What this task involves: Retype the material from the line that contains "Focus the 搜索 search field" to the line that contains "coord(92,258)", with both of those lines included, and copy each line exactly.
══ Data section ══
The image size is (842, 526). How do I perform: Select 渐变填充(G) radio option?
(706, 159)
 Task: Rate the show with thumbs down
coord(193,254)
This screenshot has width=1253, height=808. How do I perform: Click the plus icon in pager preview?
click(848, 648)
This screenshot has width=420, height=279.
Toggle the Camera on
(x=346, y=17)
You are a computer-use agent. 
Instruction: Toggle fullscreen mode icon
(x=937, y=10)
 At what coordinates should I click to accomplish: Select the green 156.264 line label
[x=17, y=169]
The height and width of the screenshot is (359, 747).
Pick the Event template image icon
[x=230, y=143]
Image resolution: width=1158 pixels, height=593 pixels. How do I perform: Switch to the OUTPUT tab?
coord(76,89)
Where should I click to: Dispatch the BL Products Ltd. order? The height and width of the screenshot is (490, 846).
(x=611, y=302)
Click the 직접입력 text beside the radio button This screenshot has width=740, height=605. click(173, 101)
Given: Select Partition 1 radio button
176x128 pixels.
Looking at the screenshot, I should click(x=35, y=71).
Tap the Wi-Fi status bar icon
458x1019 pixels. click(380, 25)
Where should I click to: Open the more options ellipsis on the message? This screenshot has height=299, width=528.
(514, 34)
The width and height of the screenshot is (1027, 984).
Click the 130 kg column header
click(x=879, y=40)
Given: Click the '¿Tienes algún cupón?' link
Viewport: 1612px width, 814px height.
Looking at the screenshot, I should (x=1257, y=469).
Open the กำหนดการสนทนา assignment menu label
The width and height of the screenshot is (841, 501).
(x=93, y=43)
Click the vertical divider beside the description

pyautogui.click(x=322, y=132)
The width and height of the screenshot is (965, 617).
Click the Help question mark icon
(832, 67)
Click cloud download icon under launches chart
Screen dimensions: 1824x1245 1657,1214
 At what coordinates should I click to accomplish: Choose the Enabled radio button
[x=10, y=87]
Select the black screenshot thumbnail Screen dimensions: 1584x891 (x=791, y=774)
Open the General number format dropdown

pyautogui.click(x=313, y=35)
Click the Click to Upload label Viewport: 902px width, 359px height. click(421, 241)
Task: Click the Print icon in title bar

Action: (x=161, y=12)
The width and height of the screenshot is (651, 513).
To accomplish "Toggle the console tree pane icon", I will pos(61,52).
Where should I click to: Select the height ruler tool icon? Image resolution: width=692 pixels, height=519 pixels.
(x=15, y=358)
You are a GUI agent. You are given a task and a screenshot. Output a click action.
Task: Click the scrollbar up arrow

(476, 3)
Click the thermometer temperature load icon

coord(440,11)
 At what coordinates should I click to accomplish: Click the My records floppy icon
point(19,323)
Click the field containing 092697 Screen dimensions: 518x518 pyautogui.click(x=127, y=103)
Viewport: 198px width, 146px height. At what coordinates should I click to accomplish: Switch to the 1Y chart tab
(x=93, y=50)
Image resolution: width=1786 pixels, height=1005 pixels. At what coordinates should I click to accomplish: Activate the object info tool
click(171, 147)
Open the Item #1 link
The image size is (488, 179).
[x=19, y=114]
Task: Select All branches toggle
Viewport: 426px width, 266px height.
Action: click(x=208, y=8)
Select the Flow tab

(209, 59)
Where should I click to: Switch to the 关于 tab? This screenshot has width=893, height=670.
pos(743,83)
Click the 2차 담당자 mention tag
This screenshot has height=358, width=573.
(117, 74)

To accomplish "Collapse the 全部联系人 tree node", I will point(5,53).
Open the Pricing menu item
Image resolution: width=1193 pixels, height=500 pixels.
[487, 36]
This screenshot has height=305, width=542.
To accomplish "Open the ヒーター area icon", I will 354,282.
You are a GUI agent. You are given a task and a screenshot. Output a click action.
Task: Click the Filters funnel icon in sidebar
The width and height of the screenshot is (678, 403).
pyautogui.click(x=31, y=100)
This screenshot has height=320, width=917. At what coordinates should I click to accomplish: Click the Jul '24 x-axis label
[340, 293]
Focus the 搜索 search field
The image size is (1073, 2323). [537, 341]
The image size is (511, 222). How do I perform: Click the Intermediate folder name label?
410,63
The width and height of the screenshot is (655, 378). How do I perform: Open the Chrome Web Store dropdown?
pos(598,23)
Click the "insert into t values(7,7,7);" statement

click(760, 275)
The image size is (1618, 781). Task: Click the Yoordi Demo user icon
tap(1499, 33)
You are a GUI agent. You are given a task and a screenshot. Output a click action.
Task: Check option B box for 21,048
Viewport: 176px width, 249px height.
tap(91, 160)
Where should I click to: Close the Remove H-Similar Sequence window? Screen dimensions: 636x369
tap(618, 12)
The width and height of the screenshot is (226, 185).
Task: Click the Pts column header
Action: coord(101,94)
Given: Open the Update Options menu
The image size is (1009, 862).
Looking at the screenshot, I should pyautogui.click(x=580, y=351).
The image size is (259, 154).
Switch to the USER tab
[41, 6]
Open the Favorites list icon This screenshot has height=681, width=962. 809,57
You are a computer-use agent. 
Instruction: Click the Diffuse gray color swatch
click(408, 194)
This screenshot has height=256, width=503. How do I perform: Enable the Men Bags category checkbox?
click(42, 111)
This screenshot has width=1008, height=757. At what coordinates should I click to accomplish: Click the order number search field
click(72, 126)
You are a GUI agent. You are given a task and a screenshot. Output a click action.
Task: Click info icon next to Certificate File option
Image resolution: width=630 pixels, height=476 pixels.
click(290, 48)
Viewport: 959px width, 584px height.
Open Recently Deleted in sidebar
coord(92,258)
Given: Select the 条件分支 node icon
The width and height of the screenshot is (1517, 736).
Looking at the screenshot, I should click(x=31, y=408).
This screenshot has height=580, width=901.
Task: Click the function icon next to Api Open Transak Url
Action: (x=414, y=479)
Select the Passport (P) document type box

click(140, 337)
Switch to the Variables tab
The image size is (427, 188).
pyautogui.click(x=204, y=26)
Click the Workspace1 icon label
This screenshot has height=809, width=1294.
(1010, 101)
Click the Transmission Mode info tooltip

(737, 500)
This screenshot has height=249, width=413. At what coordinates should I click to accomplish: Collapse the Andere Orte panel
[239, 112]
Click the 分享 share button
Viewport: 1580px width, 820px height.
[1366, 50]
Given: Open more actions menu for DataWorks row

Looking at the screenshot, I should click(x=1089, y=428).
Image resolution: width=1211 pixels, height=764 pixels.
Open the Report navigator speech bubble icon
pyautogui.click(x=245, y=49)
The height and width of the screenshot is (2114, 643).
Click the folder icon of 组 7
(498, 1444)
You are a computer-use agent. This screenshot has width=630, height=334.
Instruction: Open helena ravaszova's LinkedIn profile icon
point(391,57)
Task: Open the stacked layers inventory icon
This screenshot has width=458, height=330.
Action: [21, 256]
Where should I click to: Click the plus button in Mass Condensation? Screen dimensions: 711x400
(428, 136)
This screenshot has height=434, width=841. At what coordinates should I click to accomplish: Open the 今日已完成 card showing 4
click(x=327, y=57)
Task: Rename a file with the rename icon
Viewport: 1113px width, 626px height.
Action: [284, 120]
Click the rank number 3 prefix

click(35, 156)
═══
Solution to this problem:
Focus the 搜索 search field
The image size is (1073, 2323). [537, 341]
The image size is (511, 222). How do I perform: Click the Intermediate folder name label?
410,63
The width and height of the screenshot is (655, 378). How do I perform: Open the Chrome Web Store dropdown?
pos(598,23)
Click the "insert into t values(7,7,7);" statement

click(760, 275)
The image size is (1618, 781). Task: Click the Yoordi Demo user icon
tap(1499, 33)
You are a GUI agent. You are given a task and a screenshot. Output a click action.
Task: Check option B box for 21,048
Viewport: 176px width, 249px height.
tap(91, 160)
Where should I click to: Close the Remove H-Similar Sequence window? Screen dimensions: 636x369
tap(618, 12)
The width and height of the screenshot is (226, 185).
Task: Click the Pts column header
Action: coord(101,94)
Given: Open the Update Options menu
The image size is (1009, 862).
Looking at the screenshot, I should pyautogui.click(x=580, y=351).
The image size is (259, 154).
Switch to the USER tab
[41, 6]
Open the Favorites list icon This screenshot has height=681, width=962. 809,57
You are a computer-use agent. 
Instruction: Click the Diffuse gray color swatch
click(408, 194)
This screenshot has height=256, width=503. How do I perform: Enable the Men Bags category checkbox?
click(42, 111)
This screenshot has width=1008, height=757. At what coordinates should I click to accomplish: Click the order number search field
click(72, 126)
You are a GUI agent. You are given a task and a screenshot. Output a click action.
Task: Click info icon next to Certificate File option
Image resolution: width=630 pixels, height=476 pixels.
click(290, 48)
Viewport: 959px width, 584px height.
Open Recently Deleted in sidebar
coord(92,258)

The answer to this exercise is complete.